• [Requisitos del ejercicio]
1. ¿En qué ciudad desembarcó el Príncipe D. Felipe a su regreso a España, según el fragmento sobre la Casa Real de Castilla?
2. Prolonga el fragmento sobre la Casa Real de Castilla a partir de su última frase.

• [Fragmento del documento]
_ _ _ _ _ _ _
Siempre fueron moderados los gastos de la Casa Real de Castilla, porque los oficios eran pocos y los salarios proporcionados a los servicios. Había cerca de los Reyes un mayordomo mayor con su teniente, un capellán mayor y varios capellanes, un sacristán mayor, un camarero, mozos de cámara, porteros de sala, reposteros de plata, mesa y cama, maestresala y pajes839. Todos eran naturales de estos reinos.

Con la venida de Carlos V a España creció el lujo de la corte, y fueron admitidos al servicio del Emperador muchos extranjeros. Los procuradores a las Cortes de Santiago y la Coruña de 1520 y Valladolid de 1523 le suplicaron que la Casa Real volviese al estado que siempre había tenido, y mandase moderar sus gastos, tomando por ejemplo el orden establecido por los Reyes Católicos840. La Junta de Ávila, en los capítulos del reino que envió al Emperador desde Tordesillas, le representó que en su plato y en los que se hacían a los privados y grandes de su Casa, gastaba cada día 150.000 mrs.; mientras que los Reyes Católicos, D. Fernando y doña Isabel, con ser tan excelentes y poderosos, en el plato del Príncipe D. Juan y de los señores Infantes, siendo muy abastados, no gastaban más de 12 ó 15.000841

Carlos V no escaseó las promesas de reducir los gastos de su Casa «cuando ser pueda»; pero nunca llegó la sazón oportuna de ponerlo por obra. Lejos de eso, en víspera de la partida del Príncipe para Flandes, «lo puso casa a la borgoñona, desautorizando la castellana, que por sola su antigüedad se debía guardar, y más no teniendo nada de Borgoña los Reyes de Castilla»842.

Fue mayordomo mayor el Duque de Alba, y varios títulos de la primera nobleza mayordomos. Hubo caballerizo mayor y gentiles-hombres de cámara y de boca, capitanes de la guardia Española, Alemana y de los Archeros, y en los días de ceremonia servían al Príncipe el plato con reyes de armas, vestidas las cotas y empuñadas sus mazas.

Un monarca tan prendado de los usos extranjeros y tan engreído de su majestad, mal podía respetar las leyes y costumbres más modestas de Castilla; y, por otra parte, la nobleza, aceptando como una honra señalada los oficios de la Casa Real, perdía la poca autoridad que le restaba, y justificaba el arranque de Carlos V en las Cortes de Toledo de 1538.

Cortes de Madrid 1551.

Volvió el Príncipe D. Felipe a España, habiendo desembarcado en Barcelona el 12 de Julio de 1551. Vino con poderes cumplidos del Emperador para regir y gobernar los reinos de Castilla y León, como su lugarteniente en paz y en guerra, hacer mercedes, proveer oficios y dignidades, enajenar las rentas y derechos de la Corona, empeñar y vender algunos vasallos, villas, lugares y jurisdicciones, y, en fin, revestido con todas las facultades propias de un Rey absoluto843. En este punto cesó la gobernación de Maximiliano, Rey de Bohemia.
_ _ _ _ _ _ _
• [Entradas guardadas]

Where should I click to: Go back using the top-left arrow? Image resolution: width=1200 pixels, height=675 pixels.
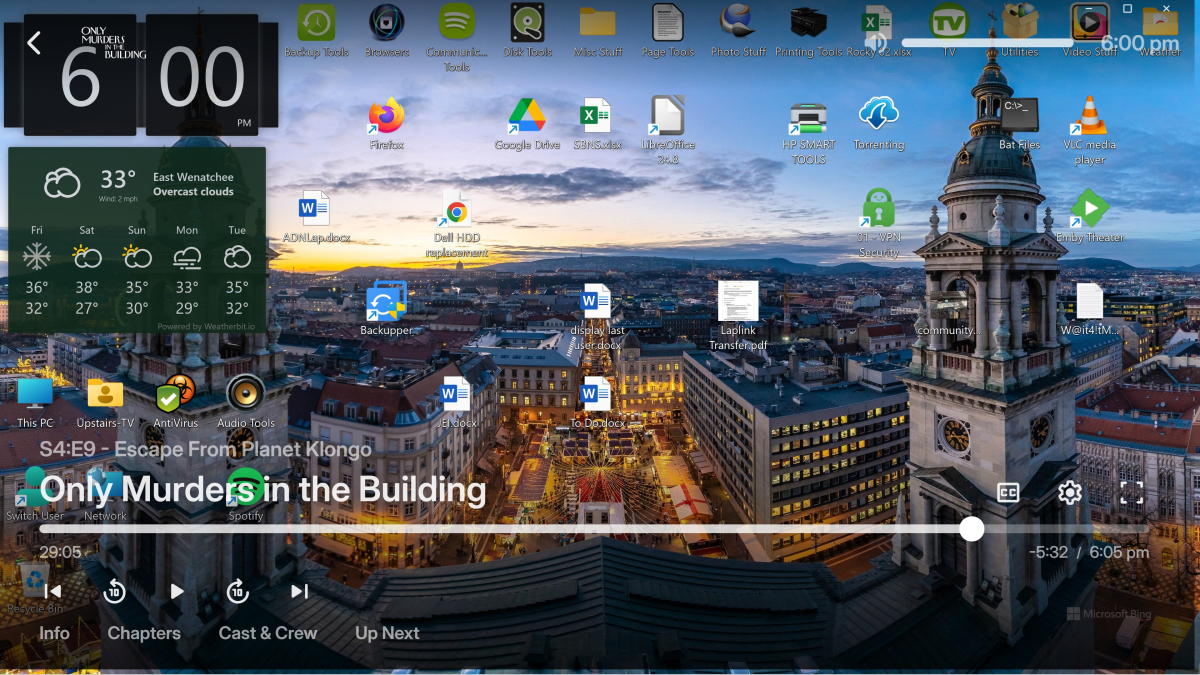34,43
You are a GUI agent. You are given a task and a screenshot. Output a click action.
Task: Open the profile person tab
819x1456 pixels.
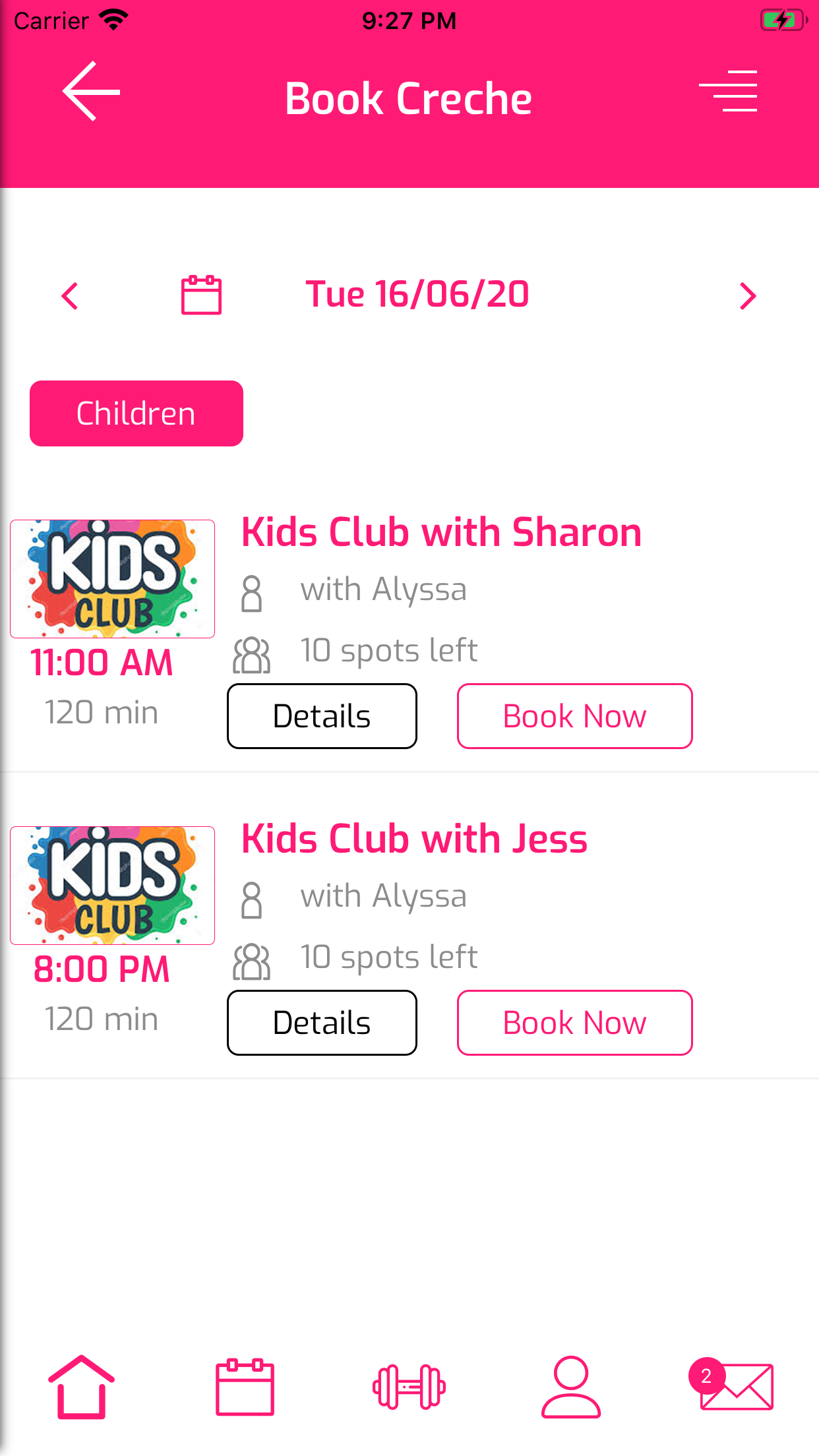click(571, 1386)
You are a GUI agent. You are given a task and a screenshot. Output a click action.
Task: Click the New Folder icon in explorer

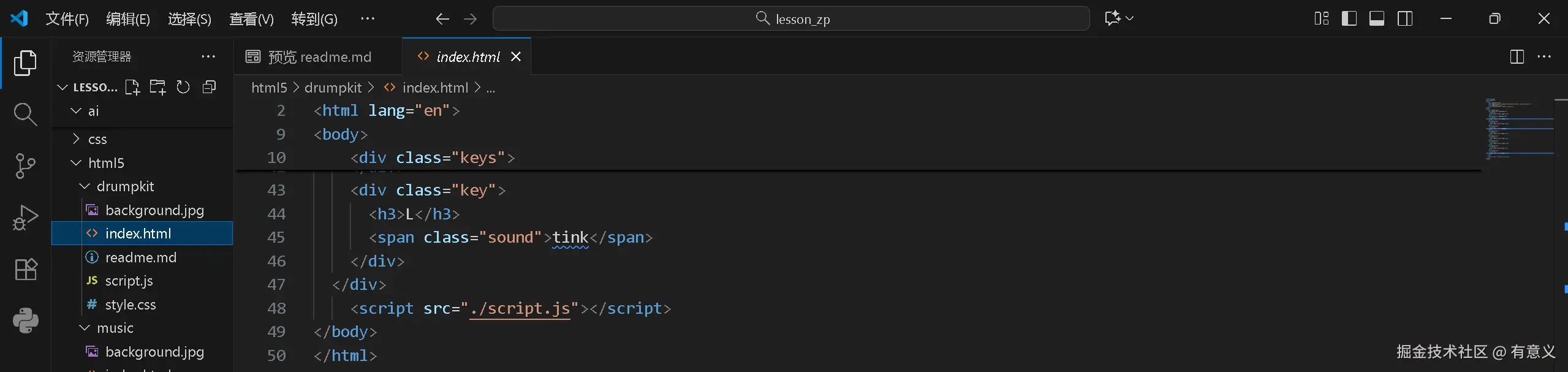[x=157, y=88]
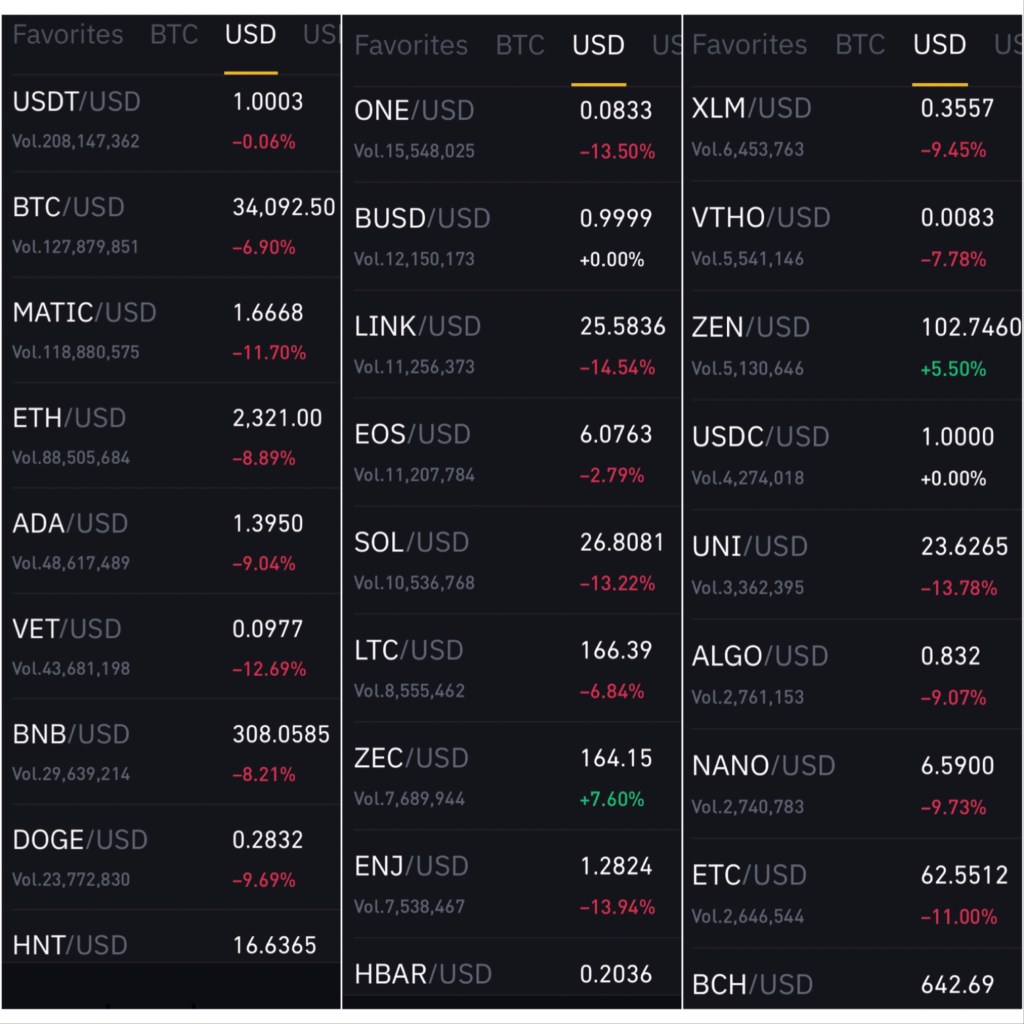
_ _ _ _ _ _ _
• [Respuestas dadas]
1. En Barcelona.

2.
En Zaragoza, a 15 de Agosto de 1551, fueron convocadas las Cortes que debían reunirse en la villa de Madrid el 15 de Octubre. Expidiose la convocatoria en nombre de Carlos V844.

Autoriza el cuaderno con su firma «La Princesa», lo cual exige una explicación.

Ni a los capítulos generales de las celebradas en Madrid los años 1551 y 1552, ni a los dados por los procuradores en las siguientes de Valladolid de 1555 se respondió cosa alguna hasta la conclusión de las habidas en Valladolid en 1558. Entonces se dieron los cuadernos de las peticiones y respuestas relativos a las tres con la misma fecha845.

Como el Emperador había enviado a llamar al Príncipe D. Felipe para llevar a efecto su concertado casamiento con la Reina María de Inglaterra, fue forzoso proveer a la gobernación de los reinos de Castilla durante la ausencia de uno y otro. Carlos V, usando de su poderío real absoluto no reconociente superior en lo temporal, constituyó y nombró por gobernadora de los reinos de Castilla a su hija la Infanta doña Juana, Princesa de Portugal, viuda del Rey D. Juan. Despacháronse los poderes en Bruselas, a 31 de Marzo de 1554.

Felipe II, al subir al trono por renuncia del Emperador, en 1556, los confirmó, y doña Juana los conservó hasta la vuelta del Rey su hermano a España, en Setiembre de 1559; lo cual explica la firma de la Princesa en los tres cuadernos de Cortes dados en Valladolid el 17 de Setiembre de 1558.

La prolija instrucción que el Príncipe envió a su hermana desde la Coruña con fecha 12 de Julio de 1554, limitaba su autoridad con la prevención de consultar a los Consejos en los negocios arduos de la gobernación y la justicia, y en ciertos casos a personas señaladas, de suerte que, si bien tuvo el nombre de gobernadora, fue poco señora de su voluntad. Sirva esto de advertencia para entender que las respuestas a los capítulos generales dados por los procuradores en las Cortes de Madrid de 1551, así como en las siguientes de Valladolid de 1555 y 1558, más que a la Princesa deben atribuirse al Consejo Real, a quien cabía la mayor parte del gobierno846.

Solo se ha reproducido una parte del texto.